NLRB Taking Close Look At Photography Policies
In February of 2009, a Wisconsin medical center fired several nurses after they electronically posted patient x-rays to their Facebook page, revealing the presence of a potentially embarrassing foreign object. As a result, the local sheriff’s office investigated the medical center and ultimately referred the case to the FBI to determine whether any federal laws, such as the Health Insurance Portability and Accountability Act (HIPAA), had been violated.
This story illustrates just one of many dangers that the combination of workplace photography and social media can create for employers. Other employees have even posted videos and pictures of proprietary information, such as highly confidential business plans, as well as photos depicting unsafe working conditions on social networking sites.
It’s no wonder employers want to implement policies to control this problem.
How The NLRB Views The Situation
In response, the NLRB has shown an increased tendency to scrutinize, and in many cases strike down, policies designed to restrict employee use of social media. The Board’s reasoning is that employees would reasonably construe them as chilling their rights under Section 7 of the National Labor Relations Act (NLRA), which gives employees the right to band together for mutual aid and protection.
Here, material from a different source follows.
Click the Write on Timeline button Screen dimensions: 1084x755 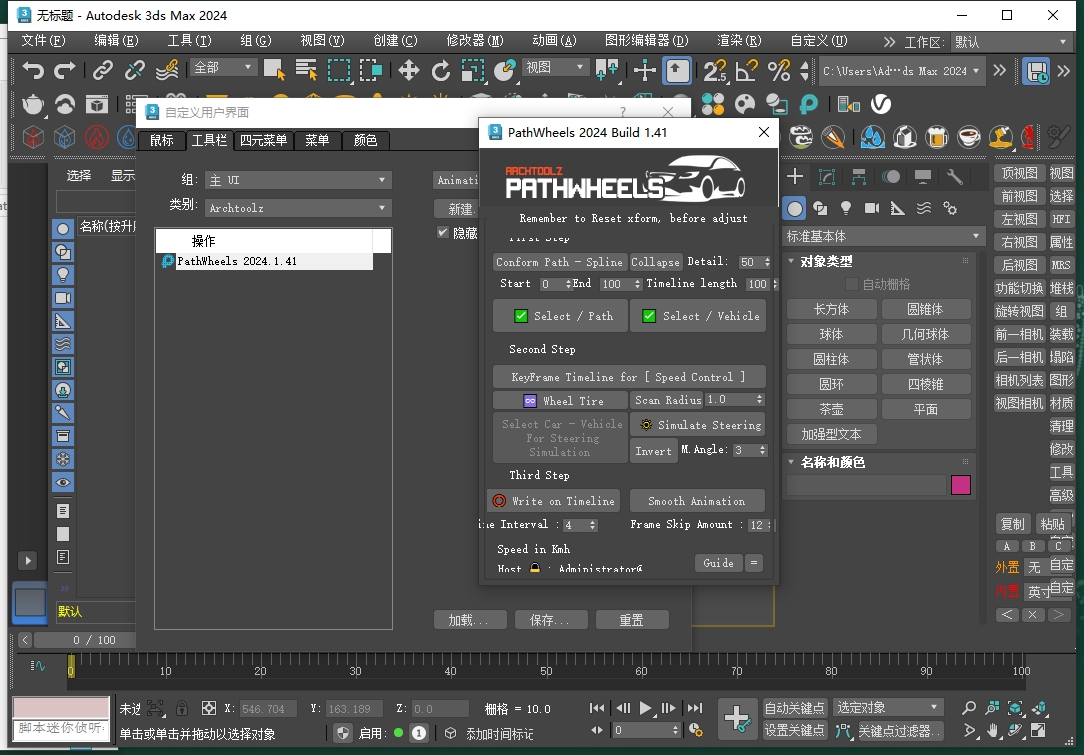(554, 500)
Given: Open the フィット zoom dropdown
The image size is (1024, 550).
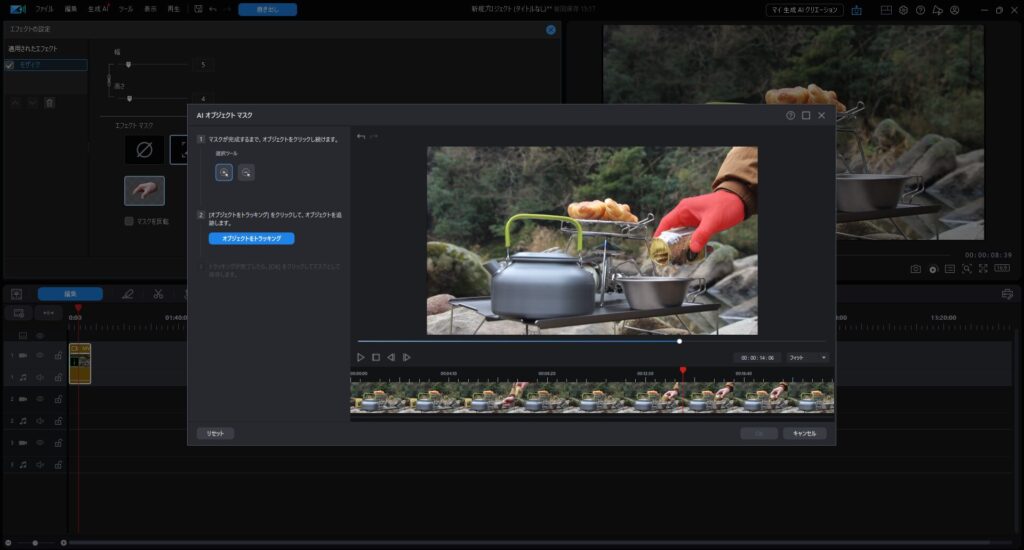Looking at the screenshot, I should pos(808,357).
The NLRB has indicated that social-media policies prohibiting the taking of photos or video footage in the workplace will face similar scrutiny. A recent Advice Memorandum released by the agency addresses complaints filed by several unions against Giant Food LLC in late 2011 and early 2012. The unions asserted that the company’s recently-implemented Social Media Guidelines policy was impermissibly vague and overbroad to the extent that it could be construed to chill the exercise of Section 7 rights in violation of the NLRA. The NLRB’s Office of the General Counsel concluded that the policy, which prohibited taking pictures or video footage of the company’s premises or products, did indeed, run afoul of Section 7.
The relevant portion of the policy prohibited employees from using any photographs or video of the company’s premises, processes, operations, or products, which included confidential information owned by the company, unless the employee had received the company’s prior written approval. The policy contained a savings clause advising employees that the Company would not apply it in a manner that “improperly interferes with or limits employees’ rights under any state or federal laws, including the National Labor Relations Act.”
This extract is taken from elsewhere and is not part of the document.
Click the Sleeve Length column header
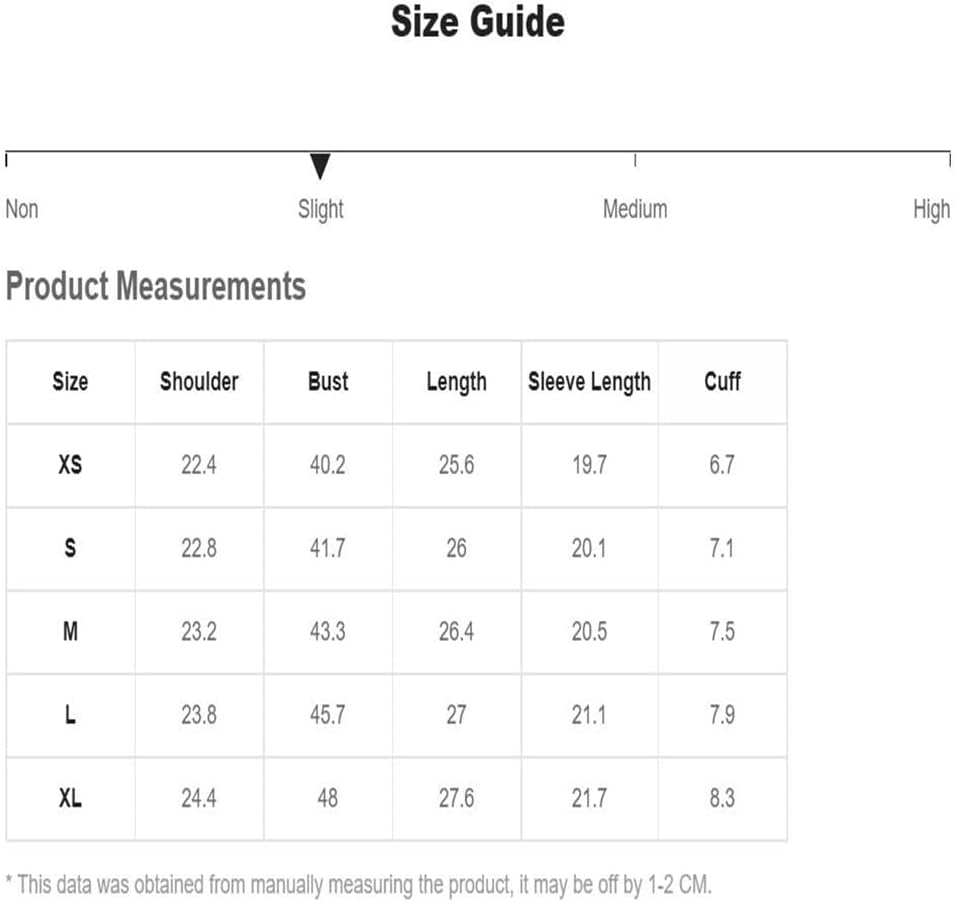Screen dimensions: 955x902 pyautogui.click(x=589, y=382)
But even with that, the Office of the General Counsel believed that employees would reasonably interpret this prohibition as preventing them “from using social media to communicate and share information regarding Section 7 activities through pictures or videos, such as of employees engaged in picketing or other concerted activities.” The Memorandum further indicated that, without limiting language, the term “confidential information” could be construed as encompassing information concerning terms and conditions of employment. Finally, the Memorandum confirmed that the savings clause alone did not cure the otherwise unlawful policy provisions.
Unfortunately, the Office of the General Counsel offered little guidance regarding those policies prohibiting workplace pictures and videos that pass muster, other than to note that, “rules that clarify and restrict their scope by including examples of clearly illegal or unprotected conduct, such that they could not reasonably be construed to cover protected activity are not unlawful.” Giant Food ultimately settled the cases and withdrew the policy at issue.
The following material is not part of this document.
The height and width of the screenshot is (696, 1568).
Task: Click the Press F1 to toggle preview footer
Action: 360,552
While the position expressed in the Memorandum may seem surprising at first glance, it is consistent with other NLRB memorandums and opinions regarding social-media policies. If nothing else, it reinforces the Board’s apparent objective to scrutinize written employment policies that purport to limit employee communications through social media and other means, particularly to the extent they contain blanket prohibitions with no limiting language or examples of prohibited conduct encompassed by the policy.
Tips For Drafting Lawful Policies
Despite the scarcity of case law in this area, many employers will understandably choose to implement and maintain policies limiting the taking of workplace photos and video footage in an effort to safeguard confidential or proprietary information, and to protect privacy interests. If your organization falls into that camp, there are several measures you can take to help ensure that your policy withstands scrutiny.
As an initial matter, you should include a savings clause making clear that the policy is not intended to prohibit or restrict Section 7 activity. As the Advice Memorandum makes clear, however, that alone will not cure otherwise vague and overbroad policies.
Consequently, you should also make every attempt to narrowly tailor policies prohibiting workplace photos and videos, for example, by limiting application to specified areas or subjects that may help to counter any allegations of vagueness or over breadth. Providing specific examples of conduct encompassed by the policy may also help combat any argument that employees are left to guess at what is prohibited, and whether the policy is designed to curtail Section 7 activity. While such steps don’t guarantee the legality of such policies, they do provide a good starting point while awaiting further guidance from the NLRB as cases advance through the agency.